Only the lines running from the one with "Open the Diego Andaluz display name" to the end of the listing should be returned, each exactly as it appears, with both ends kept.

Stored data:
^^^^^^^^^^^^^^^^

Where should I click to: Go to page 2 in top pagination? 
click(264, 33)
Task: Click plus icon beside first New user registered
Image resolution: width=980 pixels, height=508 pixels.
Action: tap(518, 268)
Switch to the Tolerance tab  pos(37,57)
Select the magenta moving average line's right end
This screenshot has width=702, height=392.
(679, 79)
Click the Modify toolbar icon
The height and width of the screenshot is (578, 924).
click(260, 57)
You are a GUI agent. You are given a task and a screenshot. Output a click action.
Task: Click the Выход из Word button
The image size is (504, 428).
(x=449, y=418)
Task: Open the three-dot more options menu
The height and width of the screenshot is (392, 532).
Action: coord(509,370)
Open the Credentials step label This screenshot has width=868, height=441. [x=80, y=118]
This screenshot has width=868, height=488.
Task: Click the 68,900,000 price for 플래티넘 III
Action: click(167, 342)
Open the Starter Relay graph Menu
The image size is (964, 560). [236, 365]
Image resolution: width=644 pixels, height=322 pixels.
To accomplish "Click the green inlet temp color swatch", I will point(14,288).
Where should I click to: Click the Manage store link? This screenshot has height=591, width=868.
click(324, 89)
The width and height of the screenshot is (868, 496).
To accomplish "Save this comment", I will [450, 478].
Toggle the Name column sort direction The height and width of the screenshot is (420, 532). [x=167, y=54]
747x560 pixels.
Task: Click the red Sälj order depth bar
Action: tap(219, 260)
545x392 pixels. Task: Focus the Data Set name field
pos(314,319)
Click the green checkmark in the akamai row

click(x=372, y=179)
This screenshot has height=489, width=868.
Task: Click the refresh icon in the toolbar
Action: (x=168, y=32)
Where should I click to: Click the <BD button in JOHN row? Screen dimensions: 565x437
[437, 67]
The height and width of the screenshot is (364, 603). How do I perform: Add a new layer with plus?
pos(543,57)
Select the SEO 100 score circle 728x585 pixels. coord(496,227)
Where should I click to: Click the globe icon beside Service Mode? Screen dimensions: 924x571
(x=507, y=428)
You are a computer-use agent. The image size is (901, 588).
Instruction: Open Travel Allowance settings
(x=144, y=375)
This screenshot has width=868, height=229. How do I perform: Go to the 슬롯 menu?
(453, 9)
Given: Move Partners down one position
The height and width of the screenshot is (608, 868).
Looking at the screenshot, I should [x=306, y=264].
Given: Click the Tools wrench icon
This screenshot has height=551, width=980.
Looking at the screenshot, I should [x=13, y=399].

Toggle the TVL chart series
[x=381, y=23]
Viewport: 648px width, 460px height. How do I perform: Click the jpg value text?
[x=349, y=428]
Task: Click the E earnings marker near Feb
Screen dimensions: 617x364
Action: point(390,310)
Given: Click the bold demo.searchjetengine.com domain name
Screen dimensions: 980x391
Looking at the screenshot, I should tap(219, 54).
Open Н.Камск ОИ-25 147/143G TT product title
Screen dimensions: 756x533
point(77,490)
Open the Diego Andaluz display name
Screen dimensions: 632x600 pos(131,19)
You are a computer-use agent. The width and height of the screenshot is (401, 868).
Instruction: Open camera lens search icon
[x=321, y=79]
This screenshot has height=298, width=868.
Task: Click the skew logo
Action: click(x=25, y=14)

^^^^^^^^^^^^^^^^

Output for this exercise:
Open the Diego Andaluz display name
Screen dimensions: 632x600 pos(131,19)
You are a computer-use agent. The width and height of the screenshot is (401, 868).
Instruction: Open camera lens search icon
[x=321, y=79]
This screenshot has height=298, width=868.
Task: Click the skew logo
Action: click(x=25, y=14)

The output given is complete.